This Thanksgiving week will be a time for you to view part of our state’s agricultural heritage if you go to Cattle Creek Plantation near Reevesville, and while you are there, try to arrange your visit when Aunt Nellie Mae is serving her Fried Bread.
The cute Ruth Anne Reeves O’Cain tells me about this. Ruth Anne and our daughters Catherine and Elizabeth have been friends since high school days and see each other only occasionally, not often enough.
Ruth Anne and her husband Michael O’Cain also live in Reevesville, where, after teaching school for seven years, Ruth Anne is now a full-time mom for Benjamin, Anna Reeves and Mary Ellis. This means she is a busy young woman: teaching Mission Friends, discipleship training, leading the Baptist Young Women’s group, serving as women’s committee chairman for the Dorchester County Farm Bureau, and volunteering at the children’s school.

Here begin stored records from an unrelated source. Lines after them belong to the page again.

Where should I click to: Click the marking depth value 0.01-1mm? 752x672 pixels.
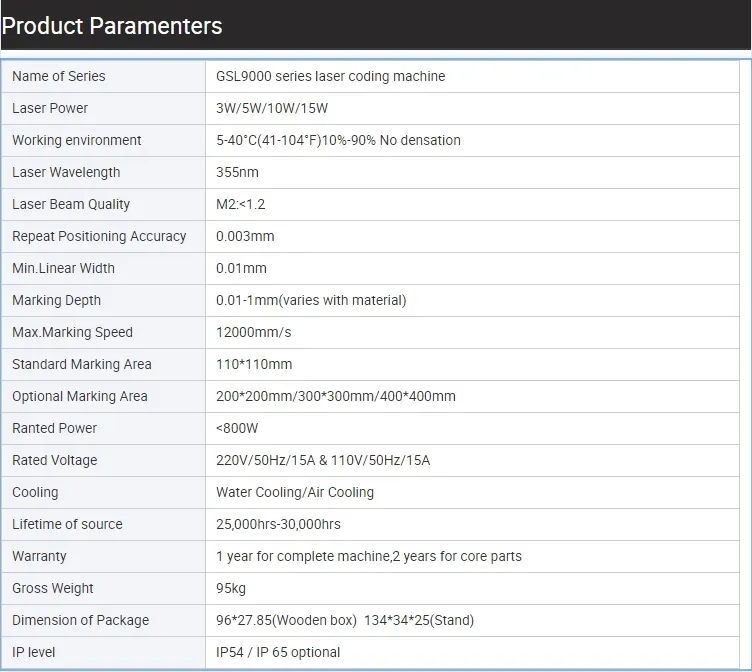pyautogui.click(x=311, y=300)
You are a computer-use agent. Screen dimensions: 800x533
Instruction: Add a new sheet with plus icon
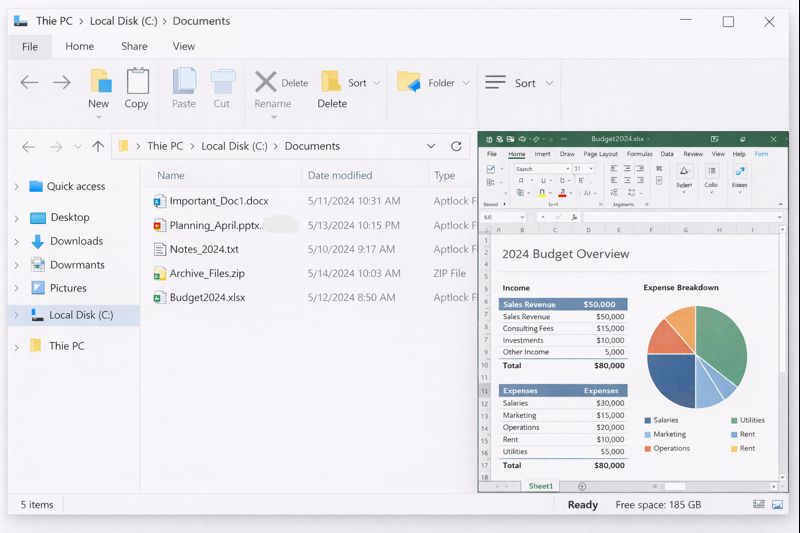582,486
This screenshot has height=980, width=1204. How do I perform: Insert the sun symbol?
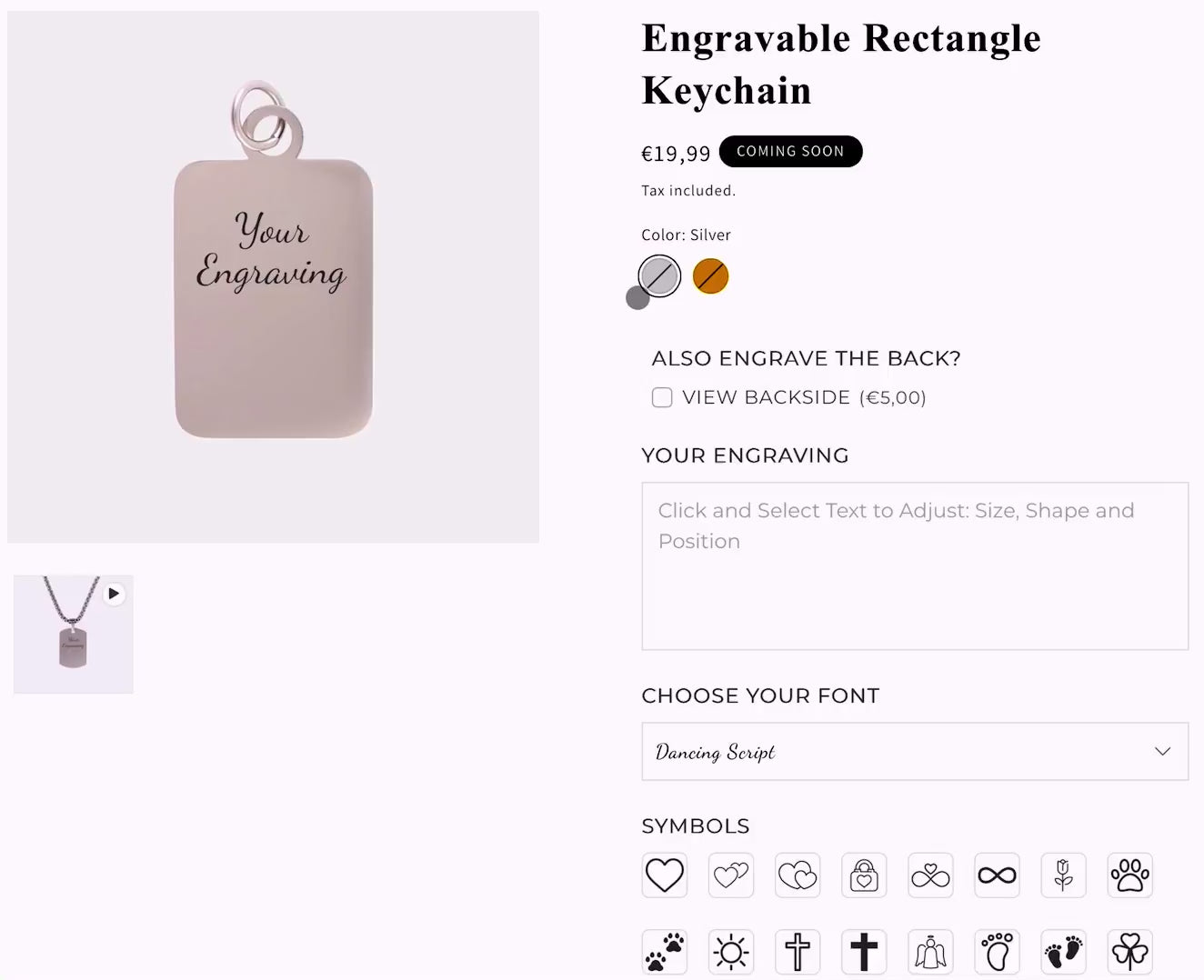click(731, 952)
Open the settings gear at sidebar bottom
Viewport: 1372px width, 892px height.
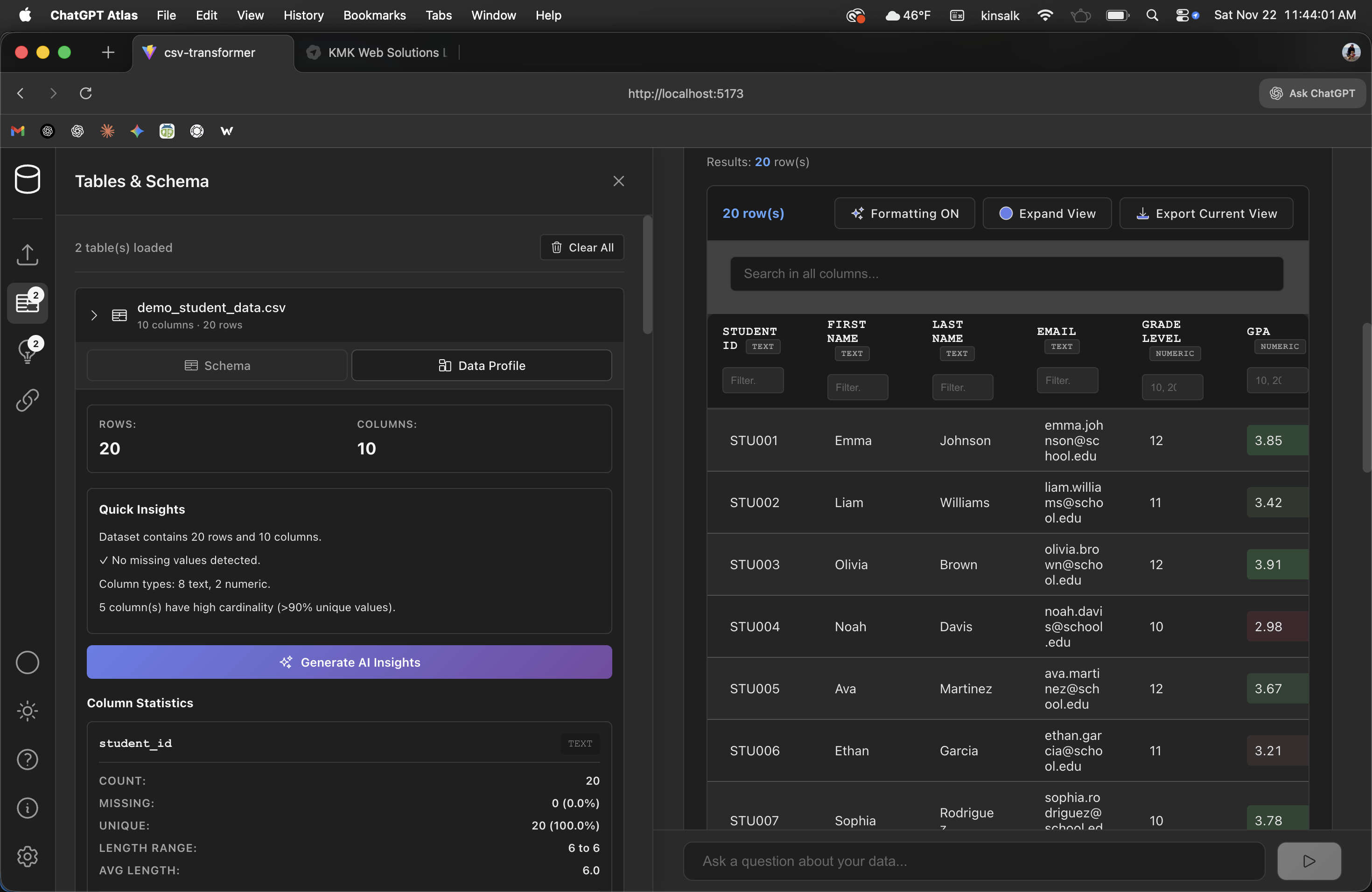pyautogui.click(x=27, y=856)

I have used similar recipes before: One was for Indian Fry Bread, and the funnel cake recipe was not much different, but there is a good story that goes with this as there was with those. Here it is:
A long time ago, in the 1800s, Tom and Lizzie Reeves lived near Reevesville on a farm now known as Cattle Creek Plantation, but family members think of it as “the old home place.” One of their children, Dave, married Nellie Mae Westbury, and they lived in the Reeves house all their lives. Dave died many years ago, but Nellie Mae, who will be 90 in January, still lives there. They had three children: Mickey, Durham, and Nell.

Nellie Mae Reeves
Nellie Mae has been a member of Reevesville Baptist Church all her life. Joey Branch is the pastor and the church is part of Screven Association, and that is also the church of Ruth Ann and Michael.
“Aunt Nellie Mae is active in many areas, but her first love is the church nursery, where she has worked for more than 60 years literally rocking generations of babies. She is known as ‘Aunt Nellie Mae’ by all the church children who rush to greet her each Sunday morning for a hug and a stick of gum from her pocket,” Ruth Anne says.

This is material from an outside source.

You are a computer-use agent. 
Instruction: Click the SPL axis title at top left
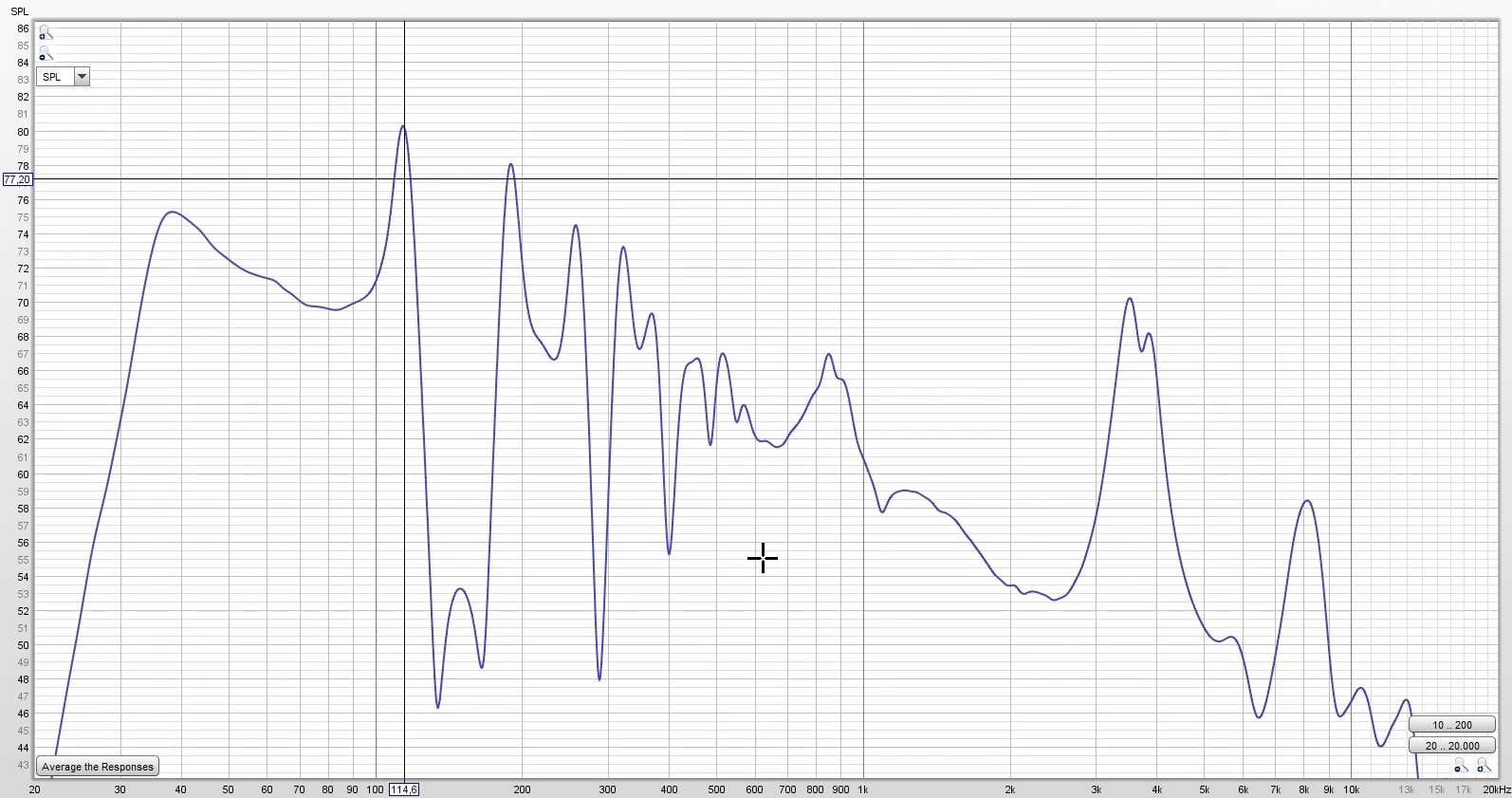point(19,11)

During Thanksgiving week each year, the Reeves family and many friends and neighbors spend the days grinding the sugar cane that grows on the plantation, extracting the sweet juice which is then, by boiling, made into syrup.
“Each day, lunch and dinner are served by different family members for those working and also for those who come to visit and to watch the syrup being made,” Ruth Anne said. “The evening meal always includes fried bread, made each day by Nellie Mae, and served with the freshly made cane syrup.”
This Fried Bread is simple but good. Try it. Ruth Anne suggests that, because the dough must rest overnight, you can make it on Saturday and it will be ready to roll out and fry for … Sunday Dinner.
Aunt Nellie Mae’s Fried Bread
2 cups self-rising flour
3 tablespoons sugar
3 tablespoons oil
1 cup milk
Mix all ingredients. Knead with flour until dough is not sticky. Cover the bowl with a dish towel and let the dough sit overnight on the counter, or at least 8 hours.
On a cutting surface, roll the dough thinly, approximately ¼-inch thick.
Cut dough into 2- to 3-inch-wide pieces of various shapes: strips, squares, triangles, etc. Fry the strips in 1½ or 2 inches of hot oil until edges turn golden brown, flip, and cook other side. Remove from oil and place on paper towels.
Serve hot. Dust with powdered sugar, cinnamon/sugar, or pour cane or any other flavor syrup over them.
These can burn quickly, so watch the oil temperature and keep checking the bread as you fry. This is a good recipe to use when you have a helper in the kitchen. One person can cut and add the bread to the oil, while the other flips the bread and takes it from the pan.